Statement

Artist Statement

 
 

My multidisciplinary practice treats language as material and structure: constructed, protected, and selectively revealed. Grounded in architectural thinking, my work encompasses sculpture, coded text, moving image, sound, and works on paper, each serving as both archive and vessel. I explore how abstraction, ornament, and restraint can convey layered meaning, with subtle gestures expressing flamboyance through texture.

Fragments of the face serve as adaptable elements in my work, reflecting an early conceptual framework defining makeup as a tool for self-creation. This approach extends to organic materials such as mango skins, tamarind seeds, silicone, mussels shells, resin, and my face cast in plaster, blurring the lines between body and environment, softness and hardness, and visibility and erasure. These materials reference West African markets, rituals, and diasporic trade.
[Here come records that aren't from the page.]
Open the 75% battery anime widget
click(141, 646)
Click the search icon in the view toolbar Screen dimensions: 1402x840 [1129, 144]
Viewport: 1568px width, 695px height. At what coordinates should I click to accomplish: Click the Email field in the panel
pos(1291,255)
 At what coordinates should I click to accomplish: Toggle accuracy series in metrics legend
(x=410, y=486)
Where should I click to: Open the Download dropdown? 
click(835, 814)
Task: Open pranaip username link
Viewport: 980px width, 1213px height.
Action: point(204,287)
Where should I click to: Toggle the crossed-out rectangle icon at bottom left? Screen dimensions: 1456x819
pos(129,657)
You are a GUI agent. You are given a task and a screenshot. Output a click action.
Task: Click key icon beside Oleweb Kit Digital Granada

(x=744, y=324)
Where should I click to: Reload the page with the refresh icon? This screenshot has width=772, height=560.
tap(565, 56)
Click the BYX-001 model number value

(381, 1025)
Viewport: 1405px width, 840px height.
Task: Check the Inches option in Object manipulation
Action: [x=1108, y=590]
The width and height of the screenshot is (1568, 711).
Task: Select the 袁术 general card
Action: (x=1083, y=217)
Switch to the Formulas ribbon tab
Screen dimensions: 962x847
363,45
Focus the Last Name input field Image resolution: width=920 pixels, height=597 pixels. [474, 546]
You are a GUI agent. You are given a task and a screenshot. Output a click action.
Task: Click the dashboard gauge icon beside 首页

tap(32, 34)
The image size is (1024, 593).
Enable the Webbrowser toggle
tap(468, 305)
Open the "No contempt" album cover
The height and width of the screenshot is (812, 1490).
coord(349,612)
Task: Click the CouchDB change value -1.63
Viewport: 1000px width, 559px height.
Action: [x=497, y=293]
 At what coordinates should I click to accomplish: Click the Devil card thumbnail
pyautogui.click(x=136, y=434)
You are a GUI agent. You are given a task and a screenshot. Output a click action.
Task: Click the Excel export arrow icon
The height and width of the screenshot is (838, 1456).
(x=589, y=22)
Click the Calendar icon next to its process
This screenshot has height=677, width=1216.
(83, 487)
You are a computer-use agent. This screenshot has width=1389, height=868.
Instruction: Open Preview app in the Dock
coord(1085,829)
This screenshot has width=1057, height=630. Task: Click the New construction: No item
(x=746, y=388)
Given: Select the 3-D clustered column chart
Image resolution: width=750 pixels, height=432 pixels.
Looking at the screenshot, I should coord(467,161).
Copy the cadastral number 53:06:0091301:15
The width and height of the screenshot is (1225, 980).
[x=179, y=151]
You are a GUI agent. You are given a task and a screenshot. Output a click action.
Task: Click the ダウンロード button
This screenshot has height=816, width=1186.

As a queer Senegalese Muslim woman, I navigate coded language and restricted access, where strategic vulnerability becomes a form of care. Central to my practice is The Maad Code, an invented alphabet derived from the maad fruit, which reimagines communication beyond colonial structures through Wolof proverbs and layered gestures. Engaging with African diasporic mythology, my work positions itself as a site of memory and survival, aiming to foster intimacy, protection, joy, and liberation through material hybridity and coded abstraction.